35年前のこの街の護岸工事を請け負っていた歩の祖父の会社である中江建設が、作業中に、消石灰を川に流してしまった事件の真相を巡り、歳月の風が吹く。


歩はお母さんが亡くなる6年前に、お母さんは、源弥のお父さんと恋愛していたこと、そして、石の事故で死んだと聞かされていた。

源弥のお爺さんの大嘘を信じて、離れ離れになってしまう。

とても切なく悲しい別れでした。


遺影館の店主である通称「でかっち」と、その友達 通称「まめっち」は、でかっちの本当のお父さん(35年前の遺影館の店主)の救出作戦を実行する。

当時、小学5年生だった二人は、勇気100倍 の力を出し切って、とても勇敢でした。
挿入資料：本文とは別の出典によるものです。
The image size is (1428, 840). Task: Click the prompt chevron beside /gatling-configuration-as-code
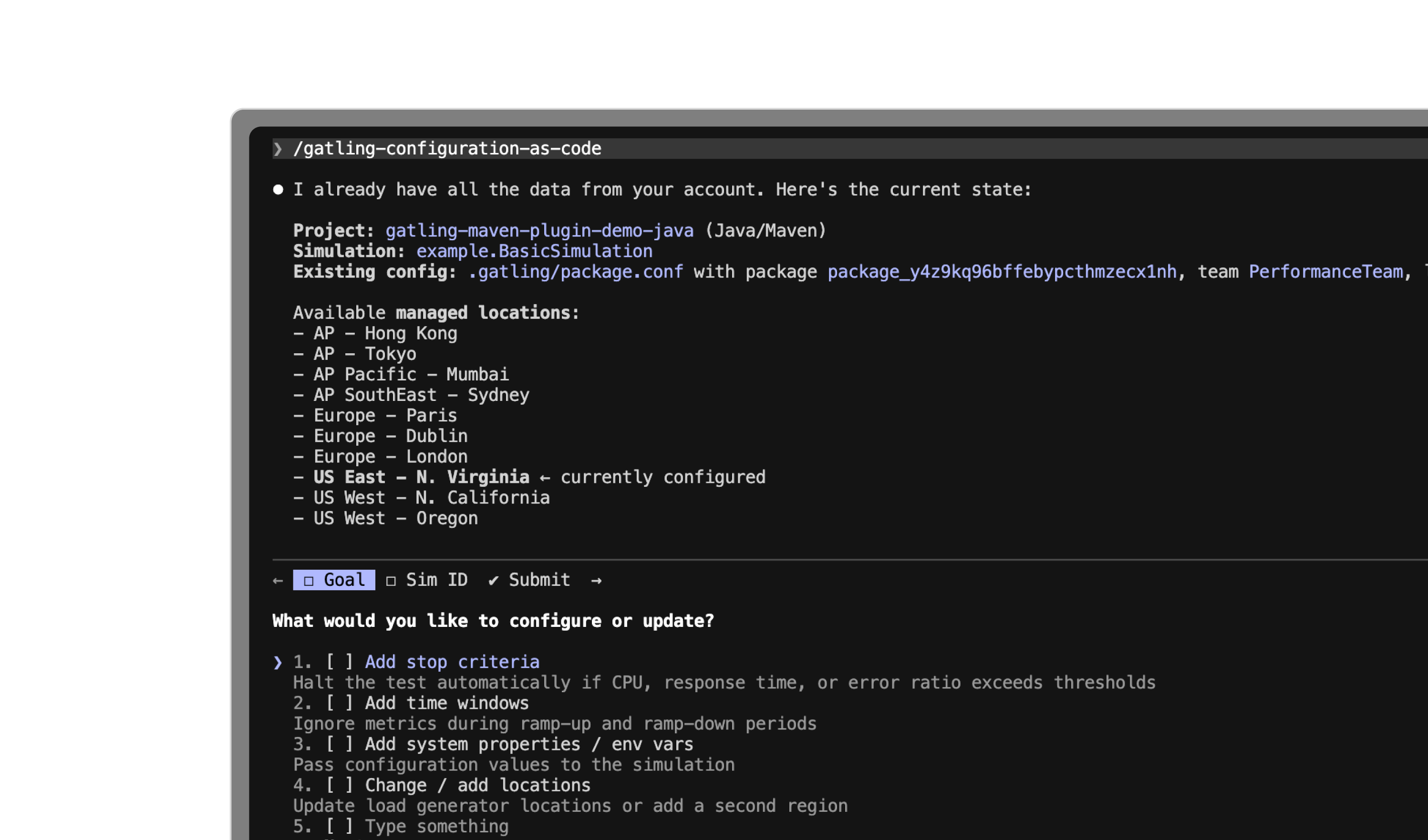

忘れられない冒険で、微笑ましかったです。


遺影を撮りに来たお婆さんは中江建設のライバル会社の社長さんでした。

誰もが徳をしていたと思っている会社の社長さんが、この35年間、ある悩みのせいで、一度も枕を高くして眠っていなかった。


歩と、源弥が、真相解明の為に、歩の祖父の中江建設会社の事故で、1番、徳をした、護岸工事を引き継いだ建設会社の当時社長をしていたお婆さんに話を聞くことに。


今までの話しは、

別々のことなのかぁ? 少しは、つながっているかなぁ?

と、思いながら、読み進めていると、

こんなことが、隠れていたとは、

衝撃の事実が、、、

見えない所で、風が、何年も前から吹き続けていることに


歩と源弥は、若いのに心は大人ですね。

嘘を貫き通した人、

罪を犯した人、

徳をした人、

関わった人、

など、全部、飲み込んで、一番大事なのは、 

「今、自分達がこの世に生まれて来た」

ということを最優先に考えて、誰も傷つけずに、真相を明らかにする探偵ぶりは、見事でしたね。


でかっちは、子供の頃から大人になった今でも、正直で、身体とは正反対の優しい性格が健在でしたね。

心が和みます。


偶然が、全てつながり、何もかもが必然でしたね。


護岸工事の事件で、誤解を招くことになったウミホタル(二枚貝のような殻を持ったミジンコ、夜になると、死んだ魚に群がって、青く光) の存在は、大きかったですね。